事が分かったため昭和七年より75mm厚以下に採用された。

 派生型に第二次大戦直前に貴重資源をスクラップで節約する目的で「CNC₁」と

「CNC₂」が開発され、昭和十六年に薄板用に採用された。

「CNC₁」と「CNC₂」の違いはNi含有度である。1は 1.8~2.8 %、2は 1.3~1.8%)


船体・船殻構造材


・リムド鋼/セミキルド鋼

正確には鉄板そのものの名称では無く、製法の違う鉄インゴットの名称である。

成分組成などは不明。

「三笠」など

・H.T.(High.Tensile.Steel?)

恐らく高張力鋼(ハイテン)の事

・H.H.T(High.High.Tensile.Steel?)

上記の引っ張り強度改良版?

・DS(Ducol.Steel)

1921年に英国海軍とコルウィル社【Colville】が開発した当時としては画期的な軍艦用構造鋼材。

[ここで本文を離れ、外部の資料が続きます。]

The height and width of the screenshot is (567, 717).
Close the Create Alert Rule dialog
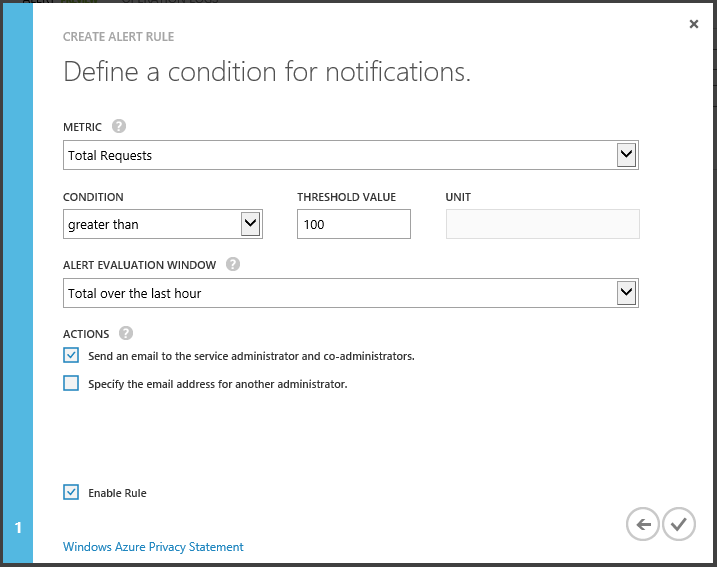coord(694,24)
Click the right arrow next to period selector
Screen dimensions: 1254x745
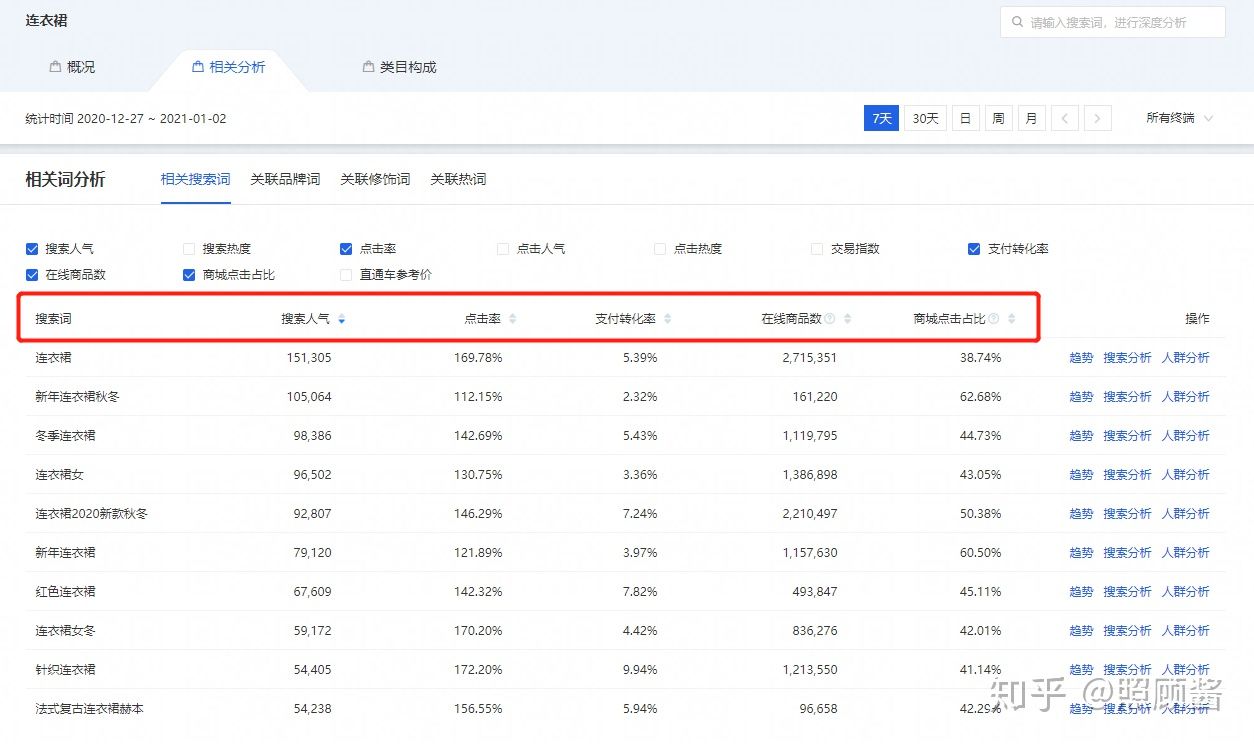point(1097,117)
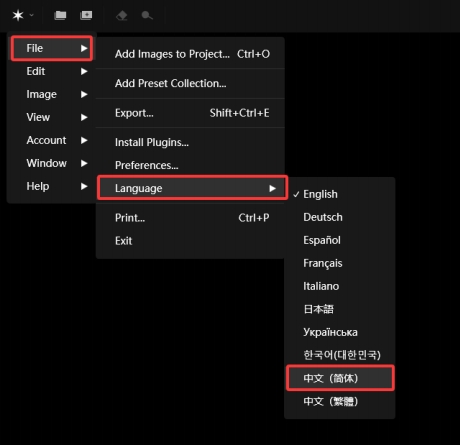Viewport: 460px width, 445px height.
Task: Select the checked English language option
Action: click(x=340, y=194)
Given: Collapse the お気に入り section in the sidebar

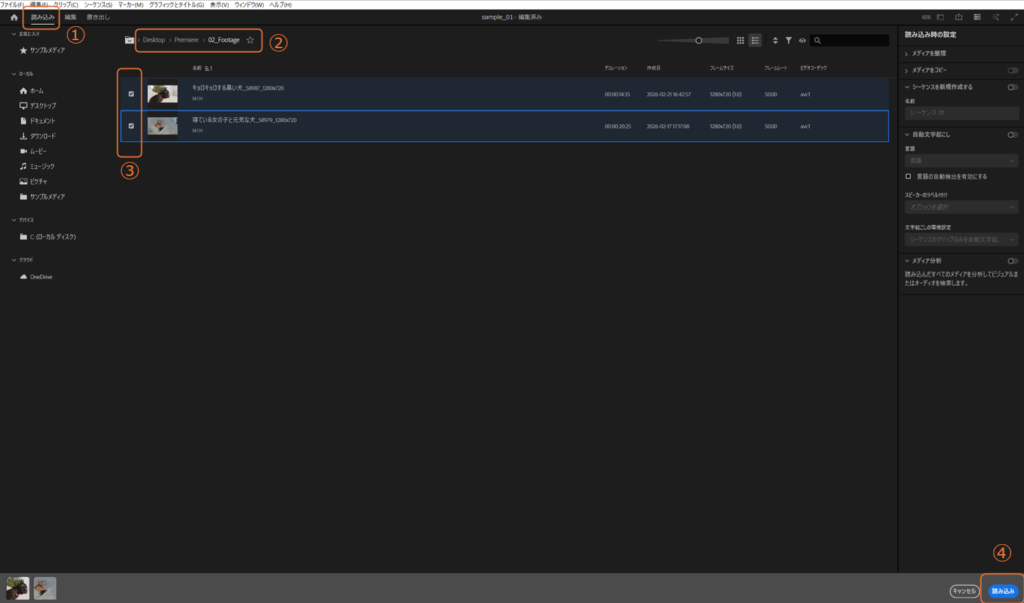Looking at the screenshot, I should click(x=13, y=33).
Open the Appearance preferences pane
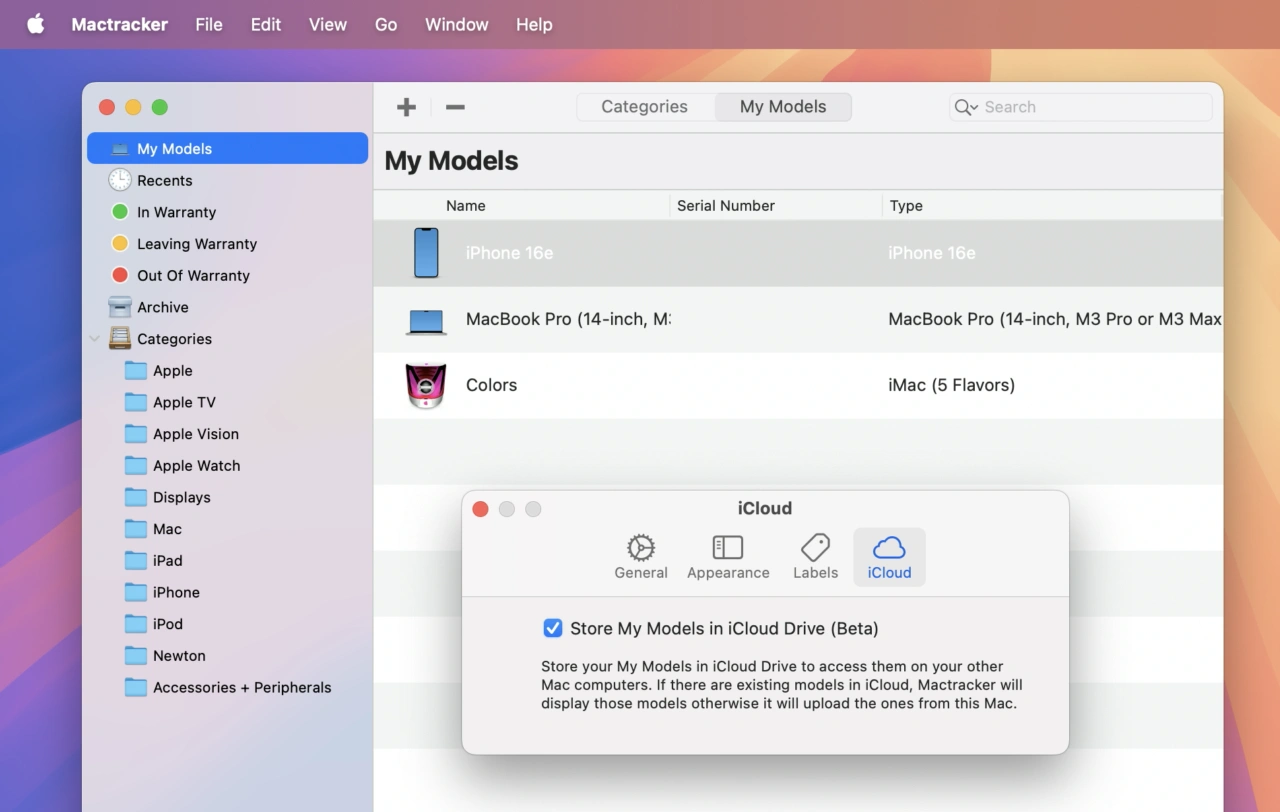1280x812 pixels. coord(728,557)
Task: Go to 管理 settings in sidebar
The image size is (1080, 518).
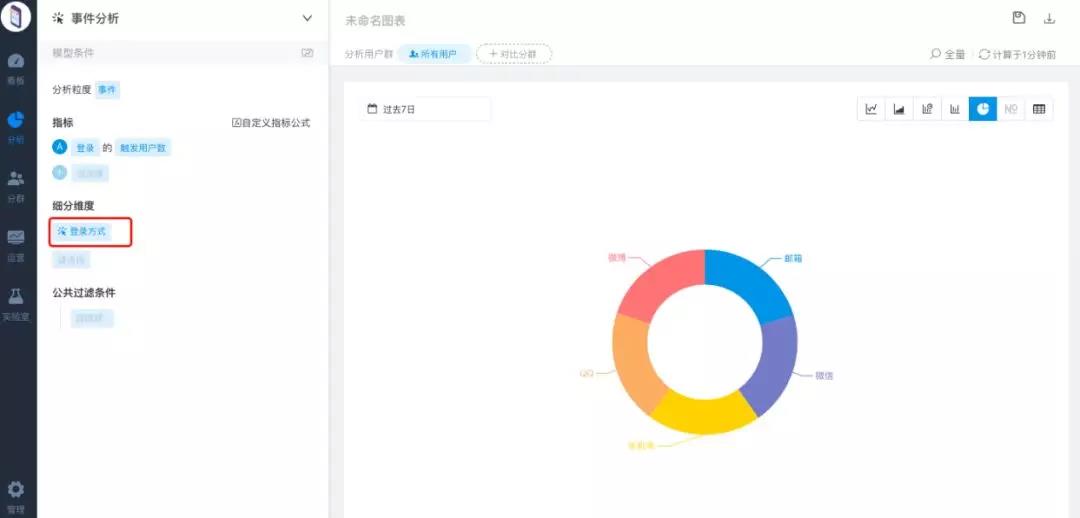Action: click(16, 495)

命名は英国海軍"D"又は"D.1"規格Colville社製鋼でD+Col=DuCol。

低炭素マンガン鋼である。

猶古い書物で「デー鋼」と記載のあるものは、建築材用の普及品低マンガン鋼である

可能性がある(艦船系書物ではほゞ無いが)。低マンガン鋼の通称として使われていた様な

記述を見かけた事があるので注意が必要かもしれない。

・St-52(Stahl-52 )

上記のデュコール鋼は船舶構造材としては画期的なものだったが、

溶接性が悪い欠点を抱えていた。

だが1943年独逸人技師(H.Schumidt)がU-boatで、溶接可能なSi-Mn系の鋼材の情報をもたらした。

これがSt-52である。(加筆中)


米国

米国の装甲板は名前が同じでも、年代によって性能が違うので注意が必要。

又、その為利便上WW1などを付けて表現する。


表面硬化甲板


・CKC(Carnegie Krupp Cemented Armor

・WW1-Era Class "A" Armor

  米国最初のClass"A"Armor。カーネギー・スチール・コーポレーション、

ベツレヘム・スチール・コーポレーション、ミッドベールカンパニーの三社で

製造された(主な製造は前二社)

 だが、試験を行ったところ裏面のスポール破壊

(衝撃によって板裏面が剥がれるように破壊され飛び散る。)

が発生したほかに脆く、すぐに破壊されてしまった為1910年に廃止された。

主にUSSサウスカロライナ、デラウェア、ノースダコタ、フロリダ、ユタ、

アーカンソーの一部に使用された。